Cerca di capirmi: ero tutta bella fiera dopo essermi letta Postverità il mese scorso, e aver quindi rispolverato un po’ di formazione accademica… inoltre ero anche contenta perché sto centellinando la lettura di un volumone di saggi di semiotica applicata alle serie televisive… così, notando in libreria questo fascicoletto, in mezzo ad altri librini vicino alla cassa, avevo pensato: evvai! Un altro! E poi Roland Barthes, quello di Miti d’oggi, mica pizza e fichi. Di più: Roland Barthes “intervistato” da Paolo Fabbri, un docente di cui a suo tempo avevo seguito qualche lezione. Ancora meglio: con postfazione di Gianfranco Marrone, che non ho mai visto/conosciuto di persona, ma di cui avevo letto e studiato in modo quasi famelico un saggio bellissimo che si intitola Sei autori in cerca del personaggio (oggi disgraziatamente fuori catalogo). E poi il meglio del meglio: un pamphlet che parla del racconto, della narrazione, quindi alla fin fine anche di scrittura.
C’erano tutte le premesse per una lettura agile, appassionante, istruttiva…
Invece macché, niente da fare. Perché, lo dico a testa bassa, Sul racconto di Roland Barthes è troppo difficile per me. Ci sono riferimenti alla semiotica strutturalista, che già digerivo a fatica a suo tempo e adesso non sono più in grado di capire (mi va già bene se ricordo qualcosa dei formalisti russi), ci sono agganci all’antropologia e alla linguistica, discipline che nel mio percorso universitario ho sfiorato ma non studiato davvero… insomma mi sono persa, sono stata messa davanti ai limiti della mia memoria e della mia mente in modo netto, quasi crudele benché istruttivo. E credo che un lettore ancor più lontano da queste materie ci si perderebbe di più.
Eppure ci sono frammenti, qua e là nel testo, piccoli squarci di luce che illuminano alcuni temi, alcune domande, alcuni ragionamenti che chiunque si interroghi sulla narrativa ha incontrato prima o poi. Allora forse dove non arrivano più la memoria e lo studio, arriva la riflessione, il meditare. Il pensare: ah ma guarda un po’, questa parola o questa frase hanno stimolato qualcosa, hanno acceso una micro-lampadina che forse un giorno mi tornerà utile.

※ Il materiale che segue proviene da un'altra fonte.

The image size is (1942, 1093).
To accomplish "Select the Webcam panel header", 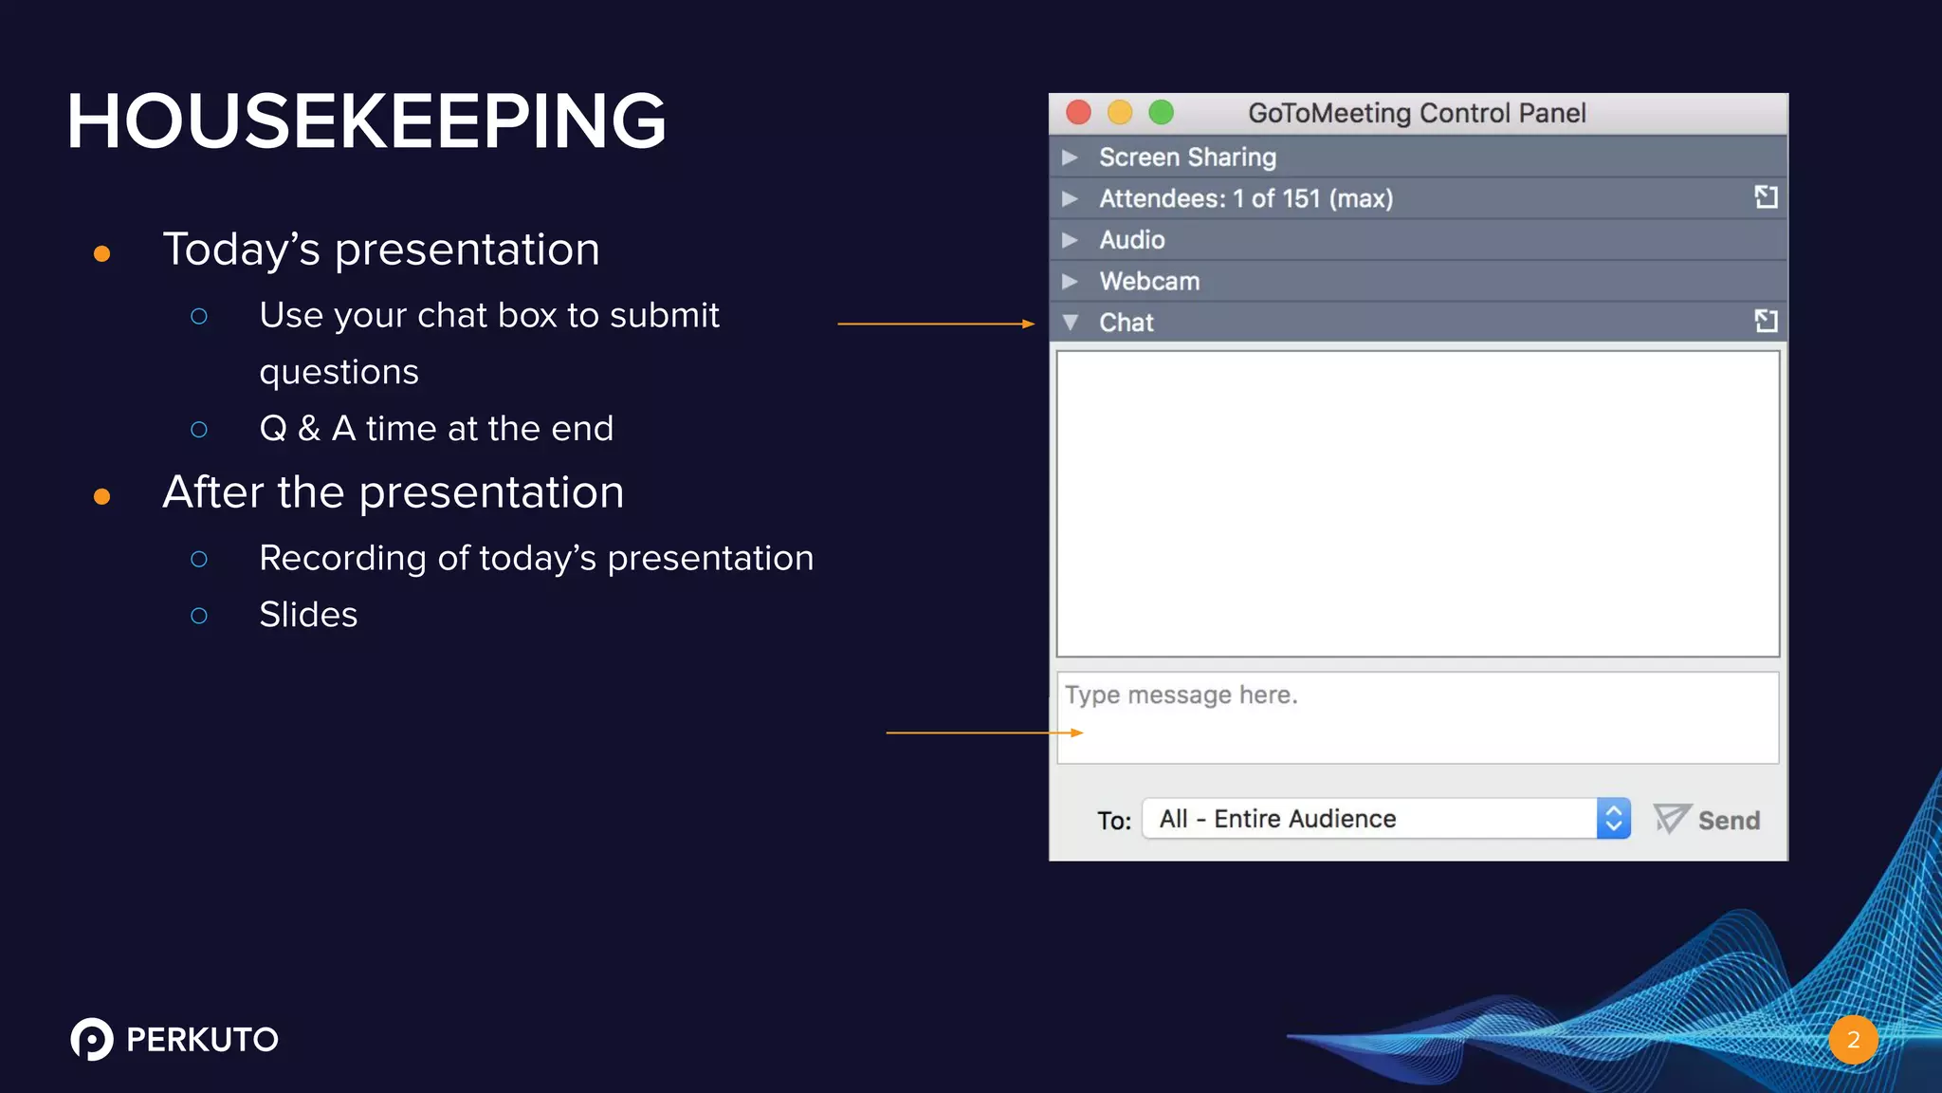I will 1149,282.
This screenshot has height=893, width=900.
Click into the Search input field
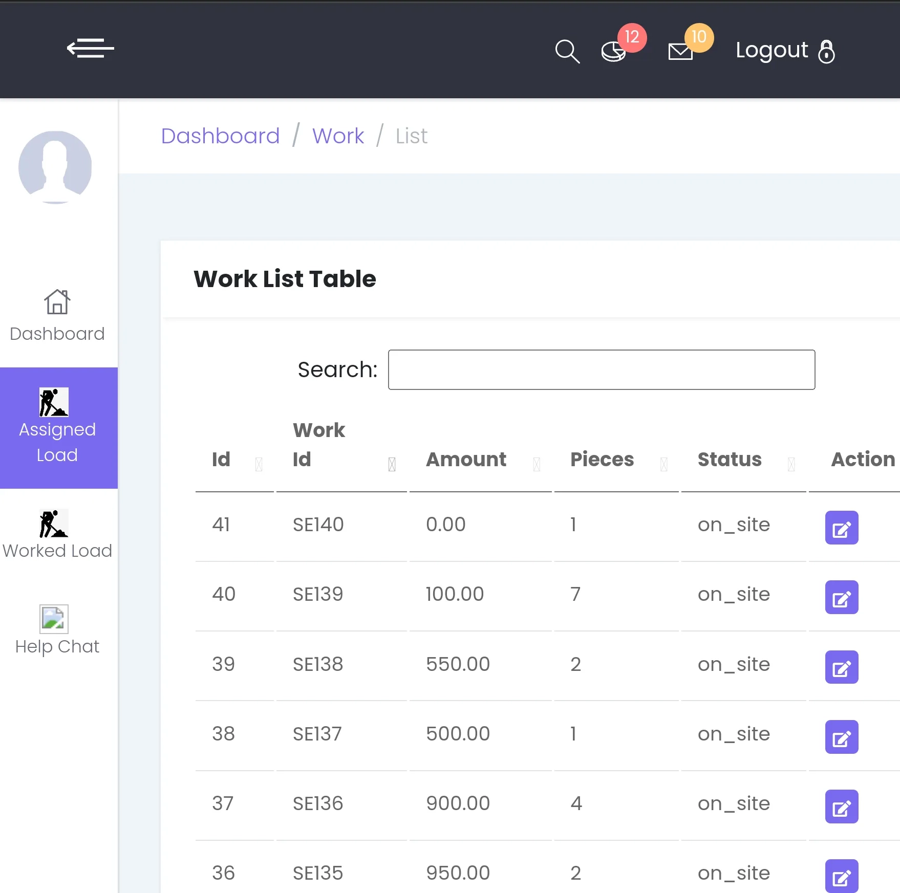(602, 369)
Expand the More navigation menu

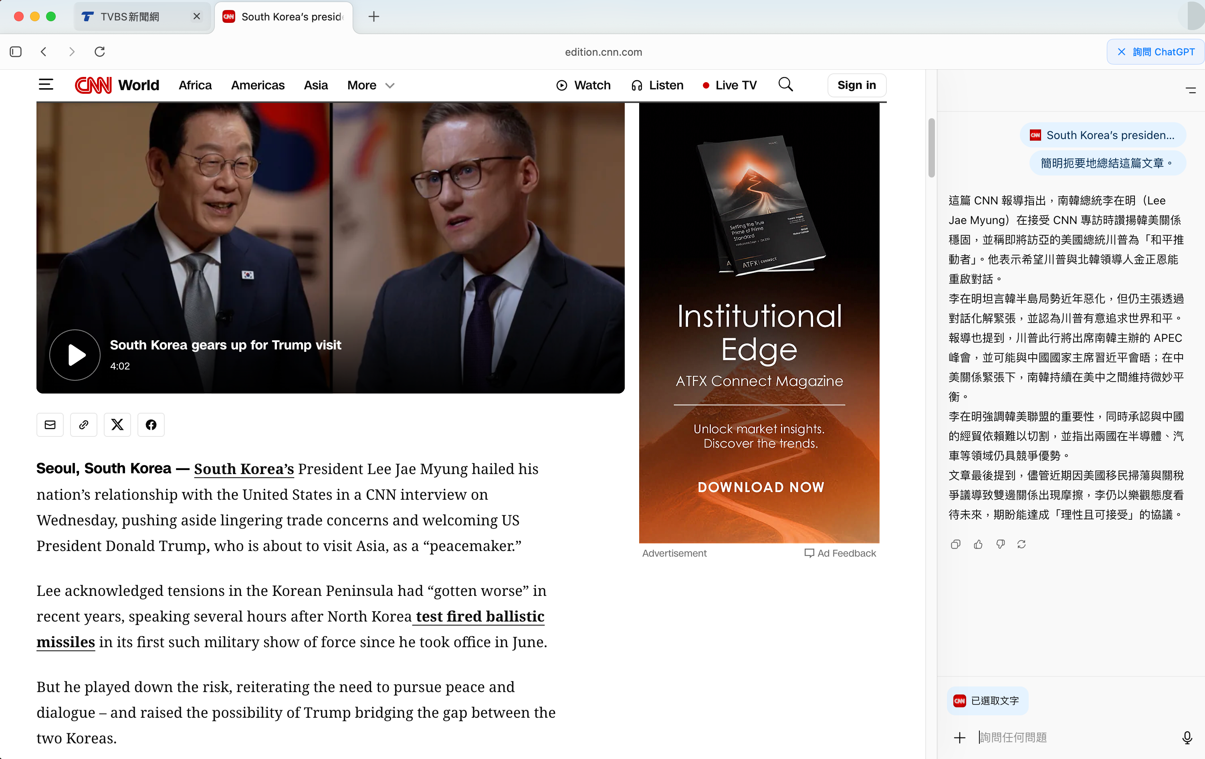pos(370,85)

Per esempio questo passaggio: «La narrazione rinvia a una situazione narrativa, che è l’origine sociale che dipende e muta secondo la società. In società di tipo tradizionale o rurale la narrazione si faceva in circostanze ben definite. Il mito stesso è sottoposto a protocolli di racconto molto fissi, stabiliti, rigidi, ed anche nelle società moderne si può dire che esistano dei protocolli di lettura attraverso l’istituzione o cose simili. Tuttavia, a questo punto, si lascia l’oggetto “racconto” in quanto analisi immanente per passare a sistemi del mondo e non a sistemi di racconto.»
Il rapporto tra quanto viene narrato e il contesto in cui la narrazione si sviluppa è un tema affascinante! Inoltre ci sono altri input che mi saranno anche arrivati in modo confuso, poco più che intuitivo, ma hanno piantato un semino. E fra tanti semini, prima o poi qualcuno germoglia.